Le texte dont est saisie l’Assemblée nationale est issu des votes successifs des commissions des affaires européennes et étrangères. Au cours de leurs réunions, ces commissions ont adopté de nombreux amendements des groupes SRC et Écologiste, ainsi que des présidentes Danielle Auroi et Élisabeth Guigou.
Certains de ses amendements ont précisé et complété utilement le texte. Mais d’autres l’ont surtout fortement atténué, ne conservant des principales demandes de la résolution initiale, susmentionnées, que celle de plus grande transparence des négociations, et encore en en limitant la portée (la publicité générale des documents de travail, qui était demandée, étant remplacée par une demande d’information indirecte des parlementaires par le biais du Gouvernement, cf. alinéa 28).

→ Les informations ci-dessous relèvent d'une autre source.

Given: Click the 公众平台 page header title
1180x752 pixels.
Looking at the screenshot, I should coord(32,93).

S’agissant de la demande centrale de suspension des négociations, elle a été remplacée :
– par un appel à la « vigilance » de la Commission européenne, sans que soit clairement précisé l’objet de cette « vigilance », qui serait de plus attendue d’une institution, la Commission, dont les pratiques et la légitimité peuvent être contestées (alinéa 22) ;
– par une invitation au Gouvernement à défendre les « lignes rouges » indiquées dans la résolution adoptée par l’Assemblée nationale lors de la détermination du mandat de négociation (n° 156), alors même que l’on sait, d’ores et déjà, que le mandat de négociation finalement donné par les États à la Commission européenne ne respecte pas toutes ces lignes rouges (alinéa 26).
L’exigence d’une cessation des activités d’espionnage des États-Unis a également été supprimée, au motif qu’elle serait hors-sujet. Pourtant, les observateurs s’accordent à souligner l’importance que devrait avoir le volet numérique du traité transatlantique s’il est conclu. Et les grandes compagnies américaines qui dominent l’Internet développent parfois une conception très particulière et scandaleuse de la notion de vie privée et ont reconnu avoir contribué à ces activités d’espionnage.

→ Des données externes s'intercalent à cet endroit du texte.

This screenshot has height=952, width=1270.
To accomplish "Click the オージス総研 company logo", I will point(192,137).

Enfin, s’agissant de l’éventuel mécanisme d’arbitrage État-investisseurs, qui constituerait une atteinte inacceptable à la souveraineté des États, la rédaction issue de la commission des affaires européennes n’en demande plus l’exclusion définitive, mais se contente de se féliciter de la suspension provisoire de la négociation sur ce point, suspension provisoire que la Commission européenne a dû concéder au gouvernement allemand (alinéa 31).

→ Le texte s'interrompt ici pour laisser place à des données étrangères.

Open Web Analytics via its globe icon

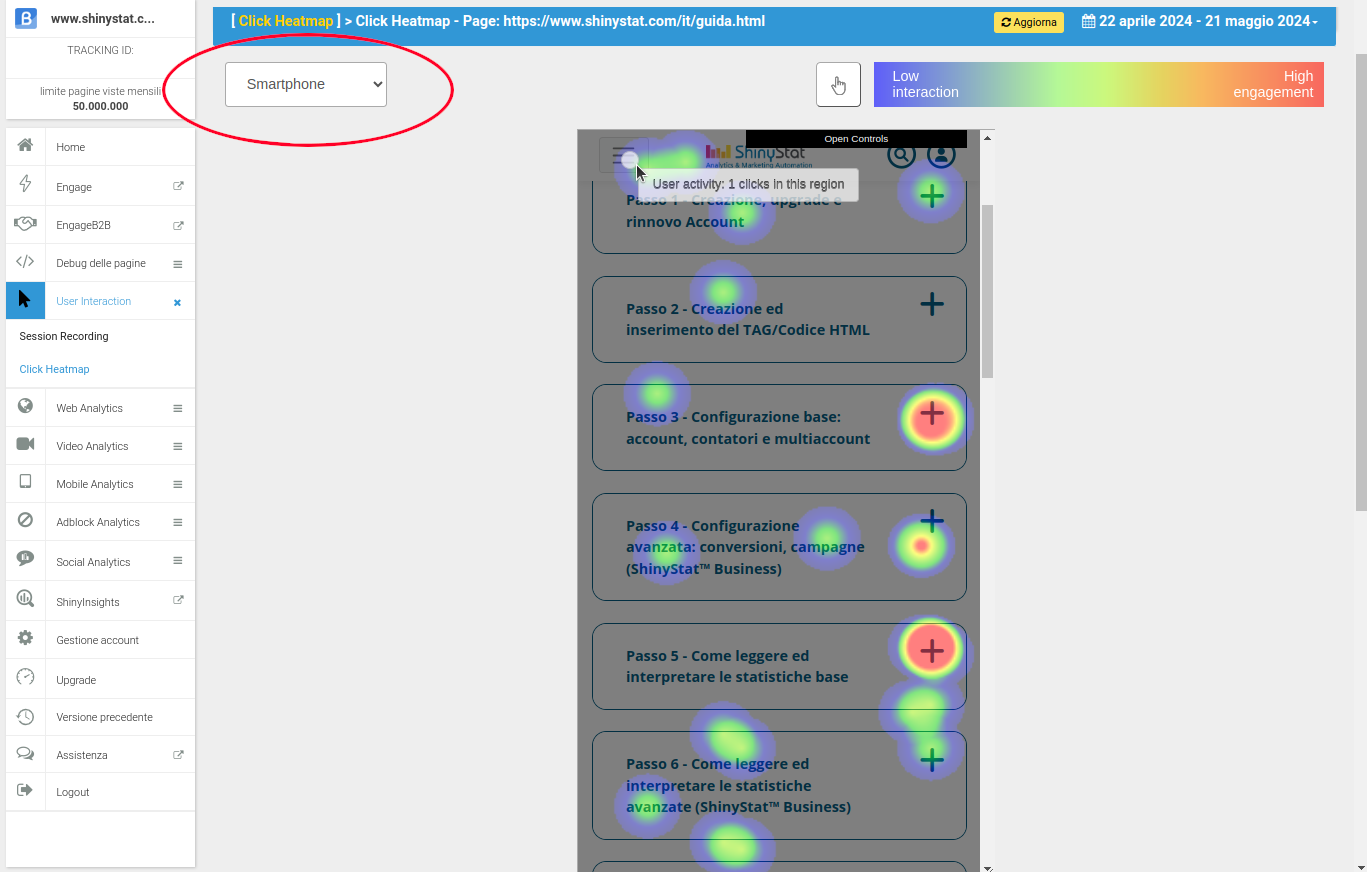[x=25, y=407]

Au cours de sa seconde séance du mercredi 14 mai 2014, la commission des affaires étrangères examine, sur le rapport de M. André Chassaigne, la proposition de résolution européenne sur le projet d’accord de libre-échange entre l’Union européenne et les États-Unis d’Amérique (n° 1930).
Après l’exposé du rapporteur, un débat a lieu.
Mme la présidente Élisabeth Guigou. Nous avons déjà eu l’occasion, au sein de cette commission, de délibérer sur ces négociations. Nous avons en effet adopté, il y a pratiquement un an jour pour jour, sur le rapport de Seybah Dagoma, une résolution européenne qui énonçait les quatre lignes rouges que le Gouvernement a soutenues à propos du mandat de la Commission européenne :
– l’exception culturelle : l’audiovisuel est clairement exclu du mandat de la Commission ;
– l’exclusion du secteur de la défense des négociations : nous avons également obtenu satisfaction ;
– la protection de nos préférences collectives. En ce qui concerne le bœuf aux hormones et le poulet au chlore, les choses sont claires : ils ne pourront être importés dans l’Union ; quant aux OGM, les normes européennes continueront à s’appliquer ;
– le refus du dispositif obligatoire d’arbitrage qui se substituerait aux juridictions nationales.
Sur ce dernier point, le mandat de la Commission mentionne l’inclusion éventuelle d’un « mécanisme efficace et moderne de règlement des différends entre les investisseurs et l’Etat », sans préciser s’il s’agirait ou non du fameux CIRDI, utilisé dans le cadre de l’ALENA. Les États ont précisé le mandat de la Commission afin de mieux protéger le droit européen et la compétence des États à légiférer. Par ailleurs, la Commission, réagissant aux inquiétudes des États, a lancé une consultation publique pour déterminer les conditions d’inclusion d’un mécanisme d’arbitrage. Nous défendons le principe que les entreprises américaines ne doivent pas pouvoir remettre en cause notre législation à travers un tel mécanisme. C’est évidemment un point sur lequel il faudra être extrêmement vigilant.
Nous poursuivons également dans ces négociations des objectifs offensifs. Ne négligeons pas les intérêts de notre pays à une plus grande ouverture des marchés américains. L’économie américaine est en croissance – 2,8 % en 2014 – alors que la croissance dans la zone euro est plus faible. Nous avons avantage à démanteler des barrières tarifaires dans des secteurs comme le textile, les produits laitiers. L’harmonisation des normes européennes et américaines est aussi un enjeu majeur pour le développement de nos exportations. L’un de nos principaux objectifs est aussi d’obtenir des garanties quant à la réciprocité de l’accès aux marchés publics, le marché européen étant ouvert à plus de 80 %, alors que le marché américain est ouvert à 25% seulement.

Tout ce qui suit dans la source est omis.